Q: What else does the company have planned for this year?
HS: We'll definitely surpass 100 locations, but where we've really succeeded is not over-engineering those growth goals to hit certain targets that don't benefit the company. So what our goal is, and has always been for the 10 years I've been doing this, is to create value through partnerships with dentists. Lately, that's been two or three transactions per month, but as long as we're still adding value in the space and being something that's resonating with doctor partners in the market, then our goals are to continue to grow, grow our support team and continue to have value.
Q: What trends are you following in the dental and or DSO field?
HS: In terms of dentistry as a whole, I'm definitely following the niching of the of the DSO model and getting a little bit more specific, whether it's dentures and implants or this type of specialty only versus multispecialty, versus [joint venture] concepts, versus holding company concepts. So definitely following what the providers are valuing from their DSOs. In terms of trends, I think [doctors getting] skin in the game, getting the doctors involved on the equity side and giving them upside to continuing the partnership is a trend that's been really resonating over the last several years and I expect that to continue.

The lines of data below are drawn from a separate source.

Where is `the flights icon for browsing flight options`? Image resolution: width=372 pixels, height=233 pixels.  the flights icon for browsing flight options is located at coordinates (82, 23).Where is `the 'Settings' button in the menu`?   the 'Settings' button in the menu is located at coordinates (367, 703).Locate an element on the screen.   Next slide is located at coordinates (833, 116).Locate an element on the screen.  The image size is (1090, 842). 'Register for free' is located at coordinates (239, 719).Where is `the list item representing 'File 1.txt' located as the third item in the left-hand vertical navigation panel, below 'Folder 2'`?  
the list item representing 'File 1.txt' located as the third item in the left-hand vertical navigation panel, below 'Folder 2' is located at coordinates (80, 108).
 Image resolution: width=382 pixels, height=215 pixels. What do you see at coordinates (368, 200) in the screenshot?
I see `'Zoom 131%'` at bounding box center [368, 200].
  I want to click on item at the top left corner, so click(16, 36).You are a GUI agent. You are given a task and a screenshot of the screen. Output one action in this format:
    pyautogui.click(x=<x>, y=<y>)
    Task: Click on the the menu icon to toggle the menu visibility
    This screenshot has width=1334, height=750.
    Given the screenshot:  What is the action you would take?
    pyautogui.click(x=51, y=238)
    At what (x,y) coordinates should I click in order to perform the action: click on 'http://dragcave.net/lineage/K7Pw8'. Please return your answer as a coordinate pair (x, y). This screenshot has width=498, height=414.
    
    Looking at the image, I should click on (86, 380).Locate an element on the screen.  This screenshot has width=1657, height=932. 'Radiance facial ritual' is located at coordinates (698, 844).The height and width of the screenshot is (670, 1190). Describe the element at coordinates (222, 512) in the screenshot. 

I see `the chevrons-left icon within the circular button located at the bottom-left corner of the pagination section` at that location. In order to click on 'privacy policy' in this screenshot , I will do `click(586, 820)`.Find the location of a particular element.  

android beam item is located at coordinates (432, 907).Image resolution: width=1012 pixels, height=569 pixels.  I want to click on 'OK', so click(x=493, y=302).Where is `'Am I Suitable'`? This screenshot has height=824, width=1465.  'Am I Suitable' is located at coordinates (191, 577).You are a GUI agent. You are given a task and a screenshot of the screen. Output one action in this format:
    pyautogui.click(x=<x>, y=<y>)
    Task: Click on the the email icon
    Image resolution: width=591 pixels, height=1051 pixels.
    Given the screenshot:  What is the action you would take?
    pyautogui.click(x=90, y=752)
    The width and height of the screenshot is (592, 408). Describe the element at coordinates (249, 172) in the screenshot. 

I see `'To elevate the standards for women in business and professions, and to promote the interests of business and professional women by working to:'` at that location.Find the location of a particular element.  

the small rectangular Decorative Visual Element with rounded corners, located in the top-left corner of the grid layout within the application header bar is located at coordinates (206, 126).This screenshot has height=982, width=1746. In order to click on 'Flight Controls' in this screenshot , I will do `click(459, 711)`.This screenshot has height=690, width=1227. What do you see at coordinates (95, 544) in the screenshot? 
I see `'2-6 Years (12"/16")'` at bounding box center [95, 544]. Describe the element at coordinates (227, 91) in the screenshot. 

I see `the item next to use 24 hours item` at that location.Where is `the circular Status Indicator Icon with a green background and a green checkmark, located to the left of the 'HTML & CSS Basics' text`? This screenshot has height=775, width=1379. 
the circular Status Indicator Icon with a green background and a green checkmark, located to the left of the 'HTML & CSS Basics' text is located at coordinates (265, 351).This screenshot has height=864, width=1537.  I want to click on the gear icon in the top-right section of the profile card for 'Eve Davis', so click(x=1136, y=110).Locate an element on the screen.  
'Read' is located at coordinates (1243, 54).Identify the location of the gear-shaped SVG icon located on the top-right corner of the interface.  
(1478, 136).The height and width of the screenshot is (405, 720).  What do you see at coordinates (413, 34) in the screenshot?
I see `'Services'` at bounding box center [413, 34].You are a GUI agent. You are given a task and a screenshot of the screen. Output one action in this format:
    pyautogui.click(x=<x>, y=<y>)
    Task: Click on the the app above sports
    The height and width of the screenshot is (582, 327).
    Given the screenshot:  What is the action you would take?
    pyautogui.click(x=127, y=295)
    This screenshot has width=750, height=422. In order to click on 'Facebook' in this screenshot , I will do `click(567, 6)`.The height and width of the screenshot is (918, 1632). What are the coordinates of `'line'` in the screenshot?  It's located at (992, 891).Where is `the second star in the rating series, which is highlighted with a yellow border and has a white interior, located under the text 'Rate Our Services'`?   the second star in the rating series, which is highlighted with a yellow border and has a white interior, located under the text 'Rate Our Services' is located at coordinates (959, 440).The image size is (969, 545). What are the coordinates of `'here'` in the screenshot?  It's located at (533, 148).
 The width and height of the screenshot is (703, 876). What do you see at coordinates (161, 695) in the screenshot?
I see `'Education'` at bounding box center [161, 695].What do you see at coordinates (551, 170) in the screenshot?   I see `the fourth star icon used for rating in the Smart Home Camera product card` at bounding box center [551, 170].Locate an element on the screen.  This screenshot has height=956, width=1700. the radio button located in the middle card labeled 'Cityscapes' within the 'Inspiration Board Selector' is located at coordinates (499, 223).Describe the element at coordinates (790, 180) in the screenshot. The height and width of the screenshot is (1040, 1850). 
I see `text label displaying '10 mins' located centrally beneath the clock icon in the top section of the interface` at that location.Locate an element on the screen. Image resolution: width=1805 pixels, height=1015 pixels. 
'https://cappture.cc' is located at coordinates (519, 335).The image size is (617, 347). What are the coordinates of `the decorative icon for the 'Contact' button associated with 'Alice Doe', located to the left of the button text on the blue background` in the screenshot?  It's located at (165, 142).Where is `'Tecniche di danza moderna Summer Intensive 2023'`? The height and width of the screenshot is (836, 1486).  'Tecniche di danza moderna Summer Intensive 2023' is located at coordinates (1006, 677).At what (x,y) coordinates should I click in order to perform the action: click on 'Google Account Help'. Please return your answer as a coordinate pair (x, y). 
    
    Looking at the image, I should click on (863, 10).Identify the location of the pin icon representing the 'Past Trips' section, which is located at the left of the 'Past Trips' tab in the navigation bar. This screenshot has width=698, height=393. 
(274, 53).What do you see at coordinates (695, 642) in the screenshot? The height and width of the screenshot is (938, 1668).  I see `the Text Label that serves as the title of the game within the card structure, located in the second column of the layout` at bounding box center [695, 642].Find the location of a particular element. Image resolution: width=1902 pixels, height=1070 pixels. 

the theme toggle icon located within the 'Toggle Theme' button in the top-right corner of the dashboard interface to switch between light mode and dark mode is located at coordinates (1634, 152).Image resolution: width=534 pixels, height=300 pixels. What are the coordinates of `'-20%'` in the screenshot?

Q: What are some of the biggest challenges facing DSOs currently?
HS: From a challenge standpoint, it's been pretty consistent over the last two years. It's a little bit out of the industry's control and more macroeconomic in terms of uncertainty around interest rates and some of the political landscape this year, especially as we head into an election year. Those things, specifically the interest rates, even more than COVID, have impacted our industry. What it's really done is, frankly, brought the cream of the crop to the top. Those that could perform and could execute during those times, which I'm happy to say GPS was one of, continue to raise money, continue to raise funds and continue to do partnerships in the hardest economic times. We've proven ourselves a little bit more directly than those of us who were really flying high when the market was flying high. Hopefully, we get a little bit of reprieve on the debt side, and it does seem like that's normalizing a bit, but those challenges and then executing on a lot of the growth that some of us have had are probably the biggest ones. GPS is in a fantastic position to execute on those and I'll definitely be curious to see how it plays out for the industry as a whole.
Q: Are you looking at the economy in a more positive light lately?
HS: I think versus this time last year or in the beginning part of 2023, we were seeing rate increases quarterly. We were seeing the upward trajectory of the bell curve ... What people are seeing now is that it has at least been flat for some period of time and the conversations about it coming back down are happening now. Once you start to see that, then these deals are going to get more hyper competitive. We're going to kind of be back in the cowboy era a little bit. Those that can execute from the last year should be able to execute going forward. That's why those of us that have performed well during that are seeing positives for the latter half of this year.